=== DIRECTIONS ===
Here is a block of records. Copy every one of them exactly.

[Start of section]

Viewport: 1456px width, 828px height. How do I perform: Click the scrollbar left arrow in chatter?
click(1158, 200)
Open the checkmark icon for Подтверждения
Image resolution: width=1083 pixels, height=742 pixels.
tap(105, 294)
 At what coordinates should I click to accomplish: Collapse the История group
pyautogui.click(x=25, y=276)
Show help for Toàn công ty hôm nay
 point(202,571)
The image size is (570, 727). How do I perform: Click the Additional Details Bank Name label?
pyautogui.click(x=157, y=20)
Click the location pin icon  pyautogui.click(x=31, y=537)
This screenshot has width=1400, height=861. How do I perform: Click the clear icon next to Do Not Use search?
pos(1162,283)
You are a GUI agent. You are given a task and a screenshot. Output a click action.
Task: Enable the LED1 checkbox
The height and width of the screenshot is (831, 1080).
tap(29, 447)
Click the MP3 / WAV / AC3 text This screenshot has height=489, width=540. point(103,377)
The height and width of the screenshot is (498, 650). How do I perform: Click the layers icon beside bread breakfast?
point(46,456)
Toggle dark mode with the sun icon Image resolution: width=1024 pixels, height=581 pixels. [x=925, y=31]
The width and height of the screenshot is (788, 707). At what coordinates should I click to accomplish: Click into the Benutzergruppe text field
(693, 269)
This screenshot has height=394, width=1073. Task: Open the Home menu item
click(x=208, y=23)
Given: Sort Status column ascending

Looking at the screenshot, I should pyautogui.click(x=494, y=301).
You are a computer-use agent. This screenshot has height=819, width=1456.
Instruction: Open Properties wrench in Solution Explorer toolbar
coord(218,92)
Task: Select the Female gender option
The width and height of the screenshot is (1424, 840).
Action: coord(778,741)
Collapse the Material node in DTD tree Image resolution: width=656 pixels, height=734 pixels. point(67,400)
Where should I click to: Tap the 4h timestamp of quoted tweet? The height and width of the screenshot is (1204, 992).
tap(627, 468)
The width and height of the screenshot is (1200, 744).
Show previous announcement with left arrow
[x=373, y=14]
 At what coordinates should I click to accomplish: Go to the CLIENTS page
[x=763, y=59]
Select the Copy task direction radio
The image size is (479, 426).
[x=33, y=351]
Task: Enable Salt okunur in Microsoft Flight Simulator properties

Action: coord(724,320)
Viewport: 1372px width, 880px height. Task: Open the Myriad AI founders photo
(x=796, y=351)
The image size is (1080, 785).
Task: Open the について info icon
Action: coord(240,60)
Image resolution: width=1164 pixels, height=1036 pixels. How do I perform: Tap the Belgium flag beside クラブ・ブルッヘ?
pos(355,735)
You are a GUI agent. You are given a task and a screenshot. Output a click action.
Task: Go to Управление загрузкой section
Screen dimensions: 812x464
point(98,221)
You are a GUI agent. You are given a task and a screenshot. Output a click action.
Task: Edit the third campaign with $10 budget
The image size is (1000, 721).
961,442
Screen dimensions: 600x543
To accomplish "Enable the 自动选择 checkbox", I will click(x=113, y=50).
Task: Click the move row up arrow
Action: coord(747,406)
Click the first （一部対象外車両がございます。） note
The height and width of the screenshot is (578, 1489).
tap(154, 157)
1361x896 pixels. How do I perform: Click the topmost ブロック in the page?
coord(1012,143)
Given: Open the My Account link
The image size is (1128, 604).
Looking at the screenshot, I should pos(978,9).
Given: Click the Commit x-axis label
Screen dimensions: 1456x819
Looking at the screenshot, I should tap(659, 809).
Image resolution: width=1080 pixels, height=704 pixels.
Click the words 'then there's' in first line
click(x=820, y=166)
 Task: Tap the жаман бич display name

[End of section]

=== REPLY TO THE TASK ===
Viewport: 1456px width, 828px height. How do I perform: Click the scrollbar left arrow in chatter?
click(1158, 200)
Open the checkmark icon for Подтверждения
Image resolution: width=1083 pixels, height=742 pixels.
tap(105, 294)
 At what coordinates should I click to accomplish: Collapse the История group
pyautogui.click(x=25, y=276)
Show help for Toàn công ty hôm nay
 point(202,571)
The image size is (570, 727). How do I perform: Click the Additional Details Bank Name label?
pyautogui.click(x=157, y=20)
Click the location pin icon  pyautogui.click(x=31, y=537)
This screenshot has width=1400, height=861. How do I perform: Click the clear icon next to Do Not Use search?
pos(1162,283)
You are a GUI agent. You are given a task and a screenshot. Output a click action.
Task: Enable the LED1 checkbox
The height and width of the screenshot is (831, 1080).
tap(29, 447)
Click the MP3 / WAV / AC3 text This screenshot has height=489, width=540. point(103,377)
The height and width of the screenshot is (498, 650). How do I perform: Click the layers icon beside bread breakfast?
point(46,456)
Toggle dark mode with the sun icon Image resolution: width=1024 pixels, height=581 pixels. [x=925, y=31]
The width and height of the screenshot is (788, 707). At what coordinates should I click to accomplish: Click into the Benutzergruppe text field
(693, 269)
This screenshot has height=394, width=1073. Task: Open the Home menu item
click(x=208, y=23)
Given: Sort Status column ascending

Looking at the screenshot, I should pyautogui.click(x=494, y=301).
You are a computer-use agent. This screenshot has height=819, width=1456.
Instruction: Open Properties wrench in Solution Explorer toolbar
coord(218,92)
Task: Select the Female gender option
The width and height of the screenshot is (1424, 840).
Action: coord(778,741)
Collapse the Material node in DTD tree Image resolution: width=656 pixels, height=734 pixels. point(67,400)
Where should I click to: Tap the 4h timestamp of quoted tweet? The height and width of the screenshot is (1204, 992).
tap(627, 468)
The width and height of the screenshot is (1200, 744).
Show previous announcement with left arrow
[x=373, y=14]
 At what coordinates should I click to accomplish: Go to the CLIENTS page
[x=763, y=59]
Select the Copy task direction radio
The image size is (479, 426).
[x=33, y=351]
Task: Enable Salt okunur in Microsoft Flight Simulator properties

Action: coord(724,320)
Viewport: 1372px width, 880px height. Task: Open the Myriad AI founders photo
(x=796, y=351)
The image size is (1080, 785).
Task: Open the について info icon
Action: coord(240,60)
Image resolution: width=1164 pixels, height=1036 pixels. How do I perform: Tap the Belgium flag beside クラブ・ブルッヘ?
pos(355,735)
You are a GUI agent. You are given a task and a screenshot. Output a click action.
Task: Go to Управление загрузкой section
Screen dimensions: 812x464
point(98,221)
You are a GUI agent. You are given a task and a screenshot. Output a click action.
Task: Edit the third campaign with $10 budget
The image size is (1000, 721).
961,442
Screen dimensions: 600x543
To accomplish "Enable the 自动选择 checkbox", I will click(x=113, y=50).
Task: Click the move row up arrow
Action: coord(747,406)
Click the first （一部対象外車両がございます。） note
The height and width of the screenshot is (578, 1489).
tap(154, 157)
1361x896 pixels. How do I perform: Click the topmost ブロック in the page?
coord(1012,143)
Given: Open the My Account link
The image size is (1128, 604).
Looking at the screenshot, I should pos(978,9).
Given: Click the Commit x-axis label
Screen dimensions: 1456x819
Looking at the screenshot, I should tap(659, 809).
Image resolution: width=1080 pixels, height=704 pixels.
Click the words 'then there's' in first line
click(x=820, y=166)
 Task: Tap the жаман бич display name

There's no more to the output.